How WeWork's implosion applies to media, metrics and spinning yarns
You might have heard a little bit about WeWork, the global coworking startup that made news in August when it filed its S-1 IPO paperwork. With significant questions raised about the business model, and assertions of CEO mismanagement, the $47bn unicorn now faces the prospect of bankruptcy.
Regular listeners of NYU Professor Scott Galloway’s podcast Pivot might have heard him dryly deconstruct their business fundamentals (a few times actually) but Recode’s post mortem is probably the most comprehensive overview of the most spectacular corporate woopsie since Fyre Festival.
Key points:
- WeWork offers shared workspaces for small business and entrepreneurs across 280 locations across the globe. Its stated valuation in January was US$47bn.
- Its prospectus issued prior to its IPO drew immediate criticism, and within a few weeks its charismatic CEO Adam Neumann resigned, accused of self-interested and erratic behaviour. His $1.7bn golden handshake hasn’t endeared him to many in the media or politics.
- Principal investor Softbank, which runs a $100bn technology investment fund, has been criticised for entrusting WeWork with close to $10bn in investment, given what they must have known about its business fundamentals.

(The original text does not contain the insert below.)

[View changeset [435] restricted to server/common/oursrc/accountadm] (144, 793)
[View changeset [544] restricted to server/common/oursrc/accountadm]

Questions have been asked about the degree to which SoftBank CEO Masayoshi Son was lured by the charm of the entrepreneur.
- Under new leadership, WeWork has withdrawn its IPO and started to restructure the business to improve its fundamentals, including potentially laying off up to a third of its workforce.
WeWork's spectacular rise and fall raises obvious questions about supposed technology company valuations and the cult of entrepreneurs. But if you take a broad view, we’re presented with three interesting parallels to the media industry today.
Measuring what matters
Galloway highlighted WeWork’s use of confected business metrics including ‘Community-based EBITDA’, or ‘profitability, before the BITDA’. Rather than standard financial reporting. I was reminded of any number of media metrics that give the illusion of progress. Ultimately, we need to be brought back to measuring what matters. This is especially the case for digital media, where the measurement challenge lies in picking the right notes. Whilst input media metrics like CPM, or attribution proxies like last touch might be helpful for optimising, the focus is often far removed from measuring what actually made a difference against the campaign objectives.
All that glitters
Australians could hardly be accused of too little cynicism, but I’ve observed how often media decisions sometimes resolve back to how a decision-maker ‘felt’ about an opportunity. Evidence based thinking might seem dull sometimes, but I’ve been struck by how much we focus on the ‘story’, when we could be focused on the ‘proof’. In the case of WeWork, it seems as though the narrative is what charmed investors rather than the reality. Reflecting on the last time you saw some really compelling evidence on which to base a decision should hopefully be illustrative.
Trading short for long
Much was made of the precarious position of WeWork’s cost base, with multi-year real estate contracts that needed to be funded by a very short-term revenue model. Much has and will continue to be made of brands and marketers’ short and long-term objectives; brand vs performance, Binet and Field. Avoiding the obvious conclusion, that WeWork should simply have focused on short-term profitability, I think a more enduring lesson is that in all areas of business we need to take a balanced view, one free of bias and the lure of a good story, but based soundly on the evidence in front of us.